[Collected data]
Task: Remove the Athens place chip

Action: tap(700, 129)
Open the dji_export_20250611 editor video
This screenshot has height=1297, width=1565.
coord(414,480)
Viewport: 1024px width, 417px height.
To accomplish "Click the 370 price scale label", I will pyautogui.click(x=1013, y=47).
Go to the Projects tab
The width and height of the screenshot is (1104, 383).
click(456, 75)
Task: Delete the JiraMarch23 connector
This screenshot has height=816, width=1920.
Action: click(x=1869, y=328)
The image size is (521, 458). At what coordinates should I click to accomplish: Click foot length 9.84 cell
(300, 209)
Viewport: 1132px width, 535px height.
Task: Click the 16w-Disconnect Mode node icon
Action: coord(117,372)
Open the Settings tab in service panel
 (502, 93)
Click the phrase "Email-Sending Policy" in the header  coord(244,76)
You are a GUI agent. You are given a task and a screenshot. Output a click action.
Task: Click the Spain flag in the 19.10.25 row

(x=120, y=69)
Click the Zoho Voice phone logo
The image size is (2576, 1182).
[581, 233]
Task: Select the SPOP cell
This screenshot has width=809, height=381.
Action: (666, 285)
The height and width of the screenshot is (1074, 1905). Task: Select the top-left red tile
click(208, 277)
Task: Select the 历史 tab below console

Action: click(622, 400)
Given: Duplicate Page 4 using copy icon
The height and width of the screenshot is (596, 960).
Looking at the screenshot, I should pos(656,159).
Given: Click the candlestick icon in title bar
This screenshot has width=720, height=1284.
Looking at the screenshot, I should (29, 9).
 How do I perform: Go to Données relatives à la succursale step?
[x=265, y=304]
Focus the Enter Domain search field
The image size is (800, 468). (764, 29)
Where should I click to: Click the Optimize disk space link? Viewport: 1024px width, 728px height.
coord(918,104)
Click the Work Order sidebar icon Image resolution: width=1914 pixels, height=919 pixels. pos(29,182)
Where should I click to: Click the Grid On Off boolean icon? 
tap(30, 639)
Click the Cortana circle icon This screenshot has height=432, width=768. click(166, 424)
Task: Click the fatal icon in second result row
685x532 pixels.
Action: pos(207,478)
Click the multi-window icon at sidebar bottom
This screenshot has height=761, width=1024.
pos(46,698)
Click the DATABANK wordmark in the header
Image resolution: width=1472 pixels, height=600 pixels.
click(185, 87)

- What the exercise asks:
Exactly as they appear above, give the entries again.

- Response:
Task: Remove the Athens place chip

Action: tap(700, 129)
Open the dji_export_20250611 editor video
This screenshot has height=1297, width=1565.
coord(414,480)
Viewport: 1024px width, 417px height.
To accomplish "Click the 370 price scale label", I will pyautogui.click(x=1013, y=47).
Go to the Projects tab
The width and height of the screenshot is (1104, 383).
click(456, 75)
Task: Delete the JiraMarch23 connector
This screenshot has height=816, width=1920.
Action: click(x=1869, y=328)
The image size is (521, 458). At what coordinates should I click to accomplish: Click foot length 9.84 cell
(300, 209)
Viewport: 1132px width, 535px height.
Task: Click the 16w-Disconnect Mode node icon
Action: coord(117,372)
Open the Settings tab in service panel
 (502, 93)
Click the phrase "Email-Sending Policy" in the header  coord(244,76)
You are a GUI agent. You are given a task and a screenshot. Output a click action.
Task: Click the Spain flag in the 19.10.25 row

(x=120, y=69)
Click the Zoho Voice phone logo
The image size is (2576, 1182).
[581, 233]
Task: Select the SPOP cell
This screenshot has width=809, height=381.
Action: (666, 285)
The height and width of the screenshot is (1074, 1905). Task: Select the top-left red tile
click(208, 277)
Task: Select the 历史 tab below console

Action: click(622, 400)
Given: Duplicate Page 4 using copy icon
The height and width of the screenshot is (596, 960).
Looking at the screenshot, I should pos(656,159).
Given: Click the candlestick icon in title bar
This screenshot has width=720, height=1284.
Looking at the screenshot, I should (29, 9).
 How do I perform: Go to Données relatives à la succursale step?
[x=265, y=304]
Focus the Enter Domain search field
The image size is (800, 468). (764, 29)
Where should I click to: Click the Optimize disk space link? Viewport: 1024px width, 728px height.
coord(918,104)
Click the Work Order sidebar icon Image resolution: width=1914 pixels, height=919 pixels. pos(29,182)
Where should I click to: Click the Grid On Off boolean icon? 
tap(30, 639)
Click the Cortana circle icon This screenshot has height=432, width=768. click(166, 424)
Task: Click the fatal icon in second result row
685x532 pixels.
Action: pos(207,478)
Click the multi-window icon at sidebar bottom
This screenshot has height=761, width=1024.
pos(46,698)
Click the DATABANK wordmark in the header
Image resolution: width=1472 pixels, height=600 pixels.
click(185, 87)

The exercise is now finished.